L’impôt n’atteint pas seulement les consommations de l’ouvrier, il grève encore sous plus d’une forme directement l’industrie. M. L’ingénieur Cottrau, qui a longtemps dirigé une grande usine de constructions métalliques à Castellamare, a publié des documens qui font voir que les usines italiennes paient des impôts de beaucoup supérieurs à ceux qui grèvent les usines belges qui leur font concurrence. Il se plaint aussi que son industrie ait été sacrifiée à celle de la fabrication du fer, laquelle n’a en Italie aucune chance de pouvoir prospérer[2].

Outre les industries de la construction des ponts et des toitures métalliques, des machines, des wagons, etc., il y en a d’autres qui pourraient se développer dans de bonnes conditions en Italie. La principale est certainement celle de la soie, mais il y en a aussi beaucoup d’importance secondaire, comme l’industrie de la paille, des coraux, des verreries de Venise, des brosses[3], des allumettes, des meubles sculptés, des faïences artistiques, etc. On achète à Florence des meubles sculptés pour des prix minimes; dans la même ville, les faïences de Cantagalli sont du meilleur goût et très bon marché, ce qui fait qu’elles s’exportent largement. Tout le monde connaît les mosaïques de Florence et de Rome, les bijoux imités de l’antique, etc. Ce sont ces industries qu’on aurait dû laisser se développer, au lieu de les surcharger d’impôts pour favoriser les gens qui plaisaient au gouvernement.

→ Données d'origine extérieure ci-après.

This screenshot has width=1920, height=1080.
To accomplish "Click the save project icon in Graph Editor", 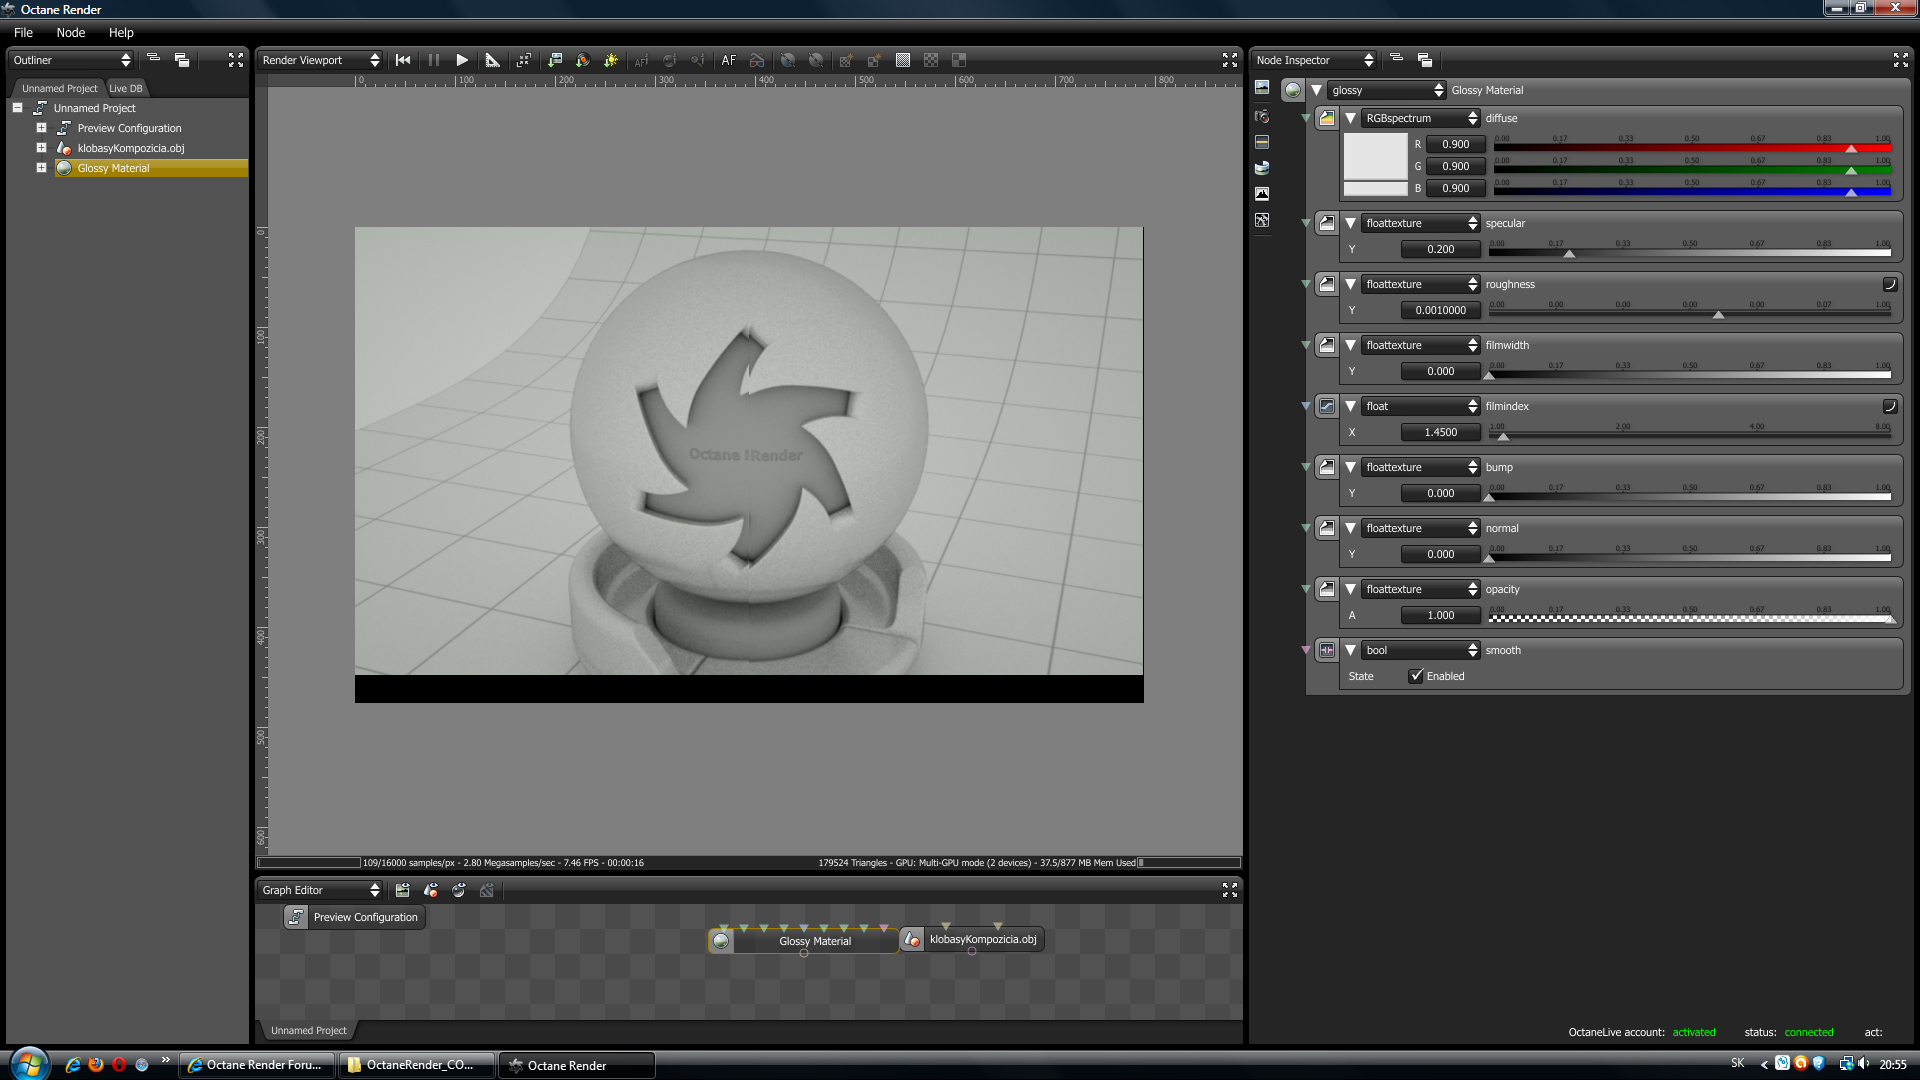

  1. Pour 1889, l’impôt sur le sel a rendu, en France, 32,849,000 francs et, en Italie, 61,794,000. Par tête d’habitant : en France, 0 fr. 85; en Italie, 2 fr. 06.
  2. Giornale degli cconomisti. Roma, mars 1891. Pour chaque tonne de travées métalliques qu’elle construit, l’usine italienne paie en droits de timbre 13 fr. 20. et l’usine belge seulement 2 fr. 20.
  3. Dans ces dernières années, l’Italie a exporté pour à peu près 5 millions de francs par an de racines pour faire des brosses. La France en reçoit d’Italie à peu près 12,000 quintaux métriques par an.